La Regione mette circa 43 euro (quota sanitaria), la parte rimanente (quota sociale) spetterebbe ai comuni per intero ,ma in genere, viene richiesta  all’ospite della struttura. Obbiettivi della legge sono ottenere una rimodulazione di questi contributi al  fine di poter inserire i soggetti ricoverati in differenti moduli assistenziali, a prescindere dalla tipologia di struttura, individuando anche un meccanismo di sanatoria per tutte quei presidi che residenze sanitarie non sono ,quelli  che potremmo definire volgarmente ospizi; dove la tipologia di soggetti
presenti non presenta ancora il carattere della non autosufficienza,in tal senso si parla di autorizzazioni provvisorie .In sostanza si ritiene utile prevedere una norma che  disciplini diversamente la non-autosufficienza in base alla gravità della stessa .Ad una prima lettura l’opportunità di queste norme  sembra conclamata ,necessaria se non anche auspicabile .

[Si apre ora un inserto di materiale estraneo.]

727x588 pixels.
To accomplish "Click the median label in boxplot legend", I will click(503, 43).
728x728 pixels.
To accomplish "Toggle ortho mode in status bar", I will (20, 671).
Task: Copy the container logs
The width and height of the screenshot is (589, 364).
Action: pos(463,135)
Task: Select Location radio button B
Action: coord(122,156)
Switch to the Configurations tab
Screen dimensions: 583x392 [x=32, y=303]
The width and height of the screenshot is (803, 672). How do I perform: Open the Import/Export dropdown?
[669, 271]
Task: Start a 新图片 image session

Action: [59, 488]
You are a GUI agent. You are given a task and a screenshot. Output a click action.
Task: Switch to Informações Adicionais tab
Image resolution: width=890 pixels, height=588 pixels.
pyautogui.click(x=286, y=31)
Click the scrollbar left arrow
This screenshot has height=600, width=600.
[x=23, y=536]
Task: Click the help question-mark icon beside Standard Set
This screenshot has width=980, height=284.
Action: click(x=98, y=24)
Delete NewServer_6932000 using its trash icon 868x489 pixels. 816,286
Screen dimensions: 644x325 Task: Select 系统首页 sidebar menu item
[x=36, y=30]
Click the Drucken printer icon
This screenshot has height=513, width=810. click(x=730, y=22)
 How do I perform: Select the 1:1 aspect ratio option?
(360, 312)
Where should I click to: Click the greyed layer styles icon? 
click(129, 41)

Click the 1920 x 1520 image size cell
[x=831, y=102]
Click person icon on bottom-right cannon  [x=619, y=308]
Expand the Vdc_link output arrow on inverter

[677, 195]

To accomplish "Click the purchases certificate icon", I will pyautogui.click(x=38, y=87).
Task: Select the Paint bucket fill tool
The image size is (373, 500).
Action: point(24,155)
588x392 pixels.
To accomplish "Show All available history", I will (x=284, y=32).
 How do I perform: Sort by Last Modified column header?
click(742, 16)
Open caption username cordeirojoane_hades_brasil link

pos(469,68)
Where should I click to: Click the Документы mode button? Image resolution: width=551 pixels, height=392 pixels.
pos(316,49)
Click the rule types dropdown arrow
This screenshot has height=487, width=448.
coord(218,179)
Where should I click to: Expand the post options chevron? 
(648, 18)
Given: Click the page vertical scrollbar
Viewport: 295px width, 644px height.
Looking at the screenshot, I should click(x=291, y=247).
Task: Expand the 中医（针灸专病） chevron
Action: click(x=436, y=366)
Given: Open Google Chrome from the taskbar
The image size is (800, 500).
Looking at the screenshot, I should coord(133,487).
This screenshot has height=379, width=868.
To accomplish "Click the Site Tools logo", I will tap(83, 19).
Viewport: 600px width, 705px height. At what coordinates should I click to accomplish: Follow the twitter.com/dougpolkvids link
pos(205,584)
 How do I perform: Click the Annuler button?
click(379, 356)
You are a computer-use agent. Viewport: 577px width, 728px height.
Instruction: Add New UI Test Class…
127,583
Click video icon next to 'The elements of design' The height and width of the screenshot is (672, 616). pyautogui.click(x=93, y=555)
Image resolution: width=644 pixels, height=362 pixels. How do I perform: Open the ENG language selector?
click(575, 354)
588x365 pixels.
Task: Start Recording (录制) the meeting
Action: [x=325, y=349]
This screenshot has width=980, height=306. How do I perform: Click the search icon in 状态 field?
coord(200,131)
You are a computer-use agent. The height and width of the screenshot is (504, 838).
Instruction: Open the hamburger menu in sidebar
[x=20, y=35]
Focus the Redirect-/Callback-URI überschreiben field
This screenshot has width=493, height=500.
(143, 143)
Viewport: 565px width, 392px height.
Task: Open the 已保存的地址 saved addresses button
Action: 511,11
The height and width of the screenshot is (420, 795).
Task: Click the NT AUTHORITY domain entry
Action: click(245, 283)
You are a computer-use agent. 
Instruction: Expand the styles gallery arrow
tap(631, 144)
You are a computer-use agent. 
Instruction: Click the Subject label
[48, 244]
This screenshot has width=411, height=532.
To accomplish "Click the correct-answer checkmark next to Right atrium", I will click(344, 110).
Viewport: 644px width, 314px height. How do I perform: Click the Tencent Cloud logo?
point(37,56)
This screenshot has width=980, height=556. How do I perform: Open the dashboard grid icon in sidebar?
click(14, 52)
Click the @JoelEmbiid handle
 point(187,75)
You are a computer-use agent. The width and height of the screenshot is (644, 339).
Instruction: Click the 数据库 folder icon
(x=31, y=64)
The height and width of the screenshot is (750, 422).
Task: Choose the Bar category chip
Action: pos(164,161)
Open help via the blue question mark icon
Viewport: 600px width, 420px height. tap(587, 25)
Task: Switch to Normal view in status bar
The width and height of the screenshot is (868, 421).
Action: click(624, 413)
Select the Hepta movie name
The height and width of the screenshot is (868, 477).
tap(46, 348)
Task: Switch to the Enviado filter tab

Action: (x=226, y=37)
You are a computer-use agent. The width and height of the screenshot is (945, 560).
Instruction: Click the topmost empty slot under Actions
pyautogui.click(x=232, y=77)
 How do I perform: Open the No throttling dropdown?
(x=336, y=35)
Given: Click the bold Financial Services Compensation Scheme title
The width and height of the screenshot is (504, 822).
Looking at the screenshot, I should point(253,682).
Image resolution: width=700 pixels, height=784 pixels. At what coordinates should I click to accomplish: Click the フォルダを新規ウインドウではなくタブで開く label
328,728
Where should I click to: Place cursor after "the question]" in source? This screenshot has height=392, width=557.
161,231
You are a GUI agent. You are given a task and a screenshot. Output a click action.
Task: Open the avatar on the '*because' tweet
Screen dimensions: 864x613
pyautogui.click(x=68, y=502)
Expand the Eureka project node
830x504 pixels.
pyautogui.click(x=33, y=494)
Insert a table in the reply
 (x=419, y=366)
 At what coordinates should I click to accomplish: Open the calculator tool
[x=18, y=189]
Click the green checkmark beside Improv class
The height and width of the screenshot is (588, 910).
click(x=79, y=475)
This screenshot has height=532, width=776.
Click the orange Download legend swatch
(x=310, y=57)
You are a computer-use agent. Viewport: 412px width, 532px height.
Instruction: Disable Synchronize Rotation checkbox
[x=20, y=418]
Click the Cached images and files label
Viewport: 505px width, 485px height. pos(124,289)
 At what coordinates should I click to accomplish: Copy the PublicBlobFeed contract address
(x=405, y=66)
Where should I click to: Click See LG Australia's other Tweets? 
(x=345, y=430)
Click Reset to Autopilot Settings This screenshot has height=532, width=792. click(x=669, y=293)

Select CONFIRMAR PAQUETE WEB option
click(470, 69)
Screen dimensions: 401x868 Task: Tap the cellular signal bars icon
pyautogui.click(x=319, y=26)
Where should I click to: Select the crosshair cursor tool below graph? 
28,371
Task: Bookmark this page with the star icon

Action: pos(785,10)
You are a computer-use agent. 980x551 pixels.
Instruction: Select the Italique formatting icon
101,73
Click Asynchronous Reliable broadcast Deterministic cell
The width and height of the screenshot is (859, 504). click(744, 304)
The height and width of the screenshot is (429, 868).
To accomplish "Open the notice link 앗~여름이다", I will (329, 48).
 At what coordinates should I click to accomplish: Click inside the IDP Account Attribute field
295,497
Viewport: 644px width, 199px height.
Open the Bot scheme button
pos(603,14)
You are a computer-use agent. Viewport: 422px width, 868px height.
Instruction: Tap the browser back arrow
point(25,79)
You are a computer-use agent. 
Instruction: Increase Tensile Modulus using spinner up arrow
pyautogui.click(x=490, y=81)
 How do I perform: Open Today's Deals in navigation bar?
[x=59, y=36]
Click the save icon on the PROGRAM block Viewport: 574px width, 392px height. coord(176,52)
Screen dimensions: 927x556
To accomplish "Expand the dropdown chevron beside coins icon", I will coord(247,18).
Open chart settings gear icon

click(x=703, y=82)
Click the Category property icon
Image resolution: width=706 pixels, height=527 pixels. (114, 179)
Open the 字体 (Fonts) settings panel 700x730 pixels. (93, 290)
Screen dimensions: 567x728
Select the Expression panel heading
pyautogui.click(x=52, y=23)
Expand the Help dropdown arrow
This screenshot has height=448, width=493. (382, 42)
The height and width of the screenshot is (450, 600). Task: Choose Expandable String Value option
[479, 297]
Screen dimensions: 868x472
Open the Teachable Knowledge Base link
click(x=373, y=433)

Sarebbe auspicabile in presenza di una pluralità di servizi ma soprattutto di strumenti che considerano il ricorso alle strutture residenziali come residuale e non elettivo, come ultima scelta non come prima ed unica .Prima ed unica, poiché altrimenti non può intendersi, visto che nessun supporto concreto viene riservato al sostegno in famiglia ,nel  proprio domicilio, per i poveri anziani  non più autonomi. Una scelta di campo ,quella fatta oramai da alcuni anni dalla Regione Umbria, che la pone in netto contrasto con tutte le altre regioni italiane, ove certo
di strutture residenziali ve ne sono e ricevono anch’esse lauti contributi pubblici, ma la loro presenza è affiancata da un concorso di strumenti ed  ausili che hanno, come primo obbiettivo, mantenere i bisognosi di cura ed  assistenza a casa loro . Si parla di assegni di cura (Emilia Romagna, Veneto, Liguria, Puglia, Piemonte  ecc…con importi medi di 500/600 euro mensili) voucher (Lombardia, Sicilia)  Contributi badanti (tutte le regioni, con importi variabili dai 1800 euro al  mese del Trentino ai 200 euro, sempre al mese, della Toscana.   Tutte cifre che hanno un importo di gran lunga inferiore ai contributi che le  regioni versano alle varie forme di residenzialità ove, in casi di presenza di  soggetti con gravi e gravissime patologie , possono entrare fino a 14.000 /30.000 euro per ogni singolo ospite, per ogni singolo mese di permanenza . Qual’è l’obbiettivo mal celato della “legge Buconi”? Trasformare anche le residenze servite (ospizi) in residenze protette , scimmiottando il modello della Regione  Toscana ,che tanto problemi sta  determinando ai famigliari di persone non autosufficienti ricoverati, in
ragione soprattutto delle richieste sempre più esose dei gestori . Infatti il contributo alla retta di pertinenza degli ospite, (erroneamente  definito quota alberghiera, più propriamente definibile quota sociale) è andato  progressivamente  aumentando, riducendo letteralmente sul lastrico migliaia di famiglie,  sembra che ci sia gente che si vende la casa per pagare la retta del  nonno.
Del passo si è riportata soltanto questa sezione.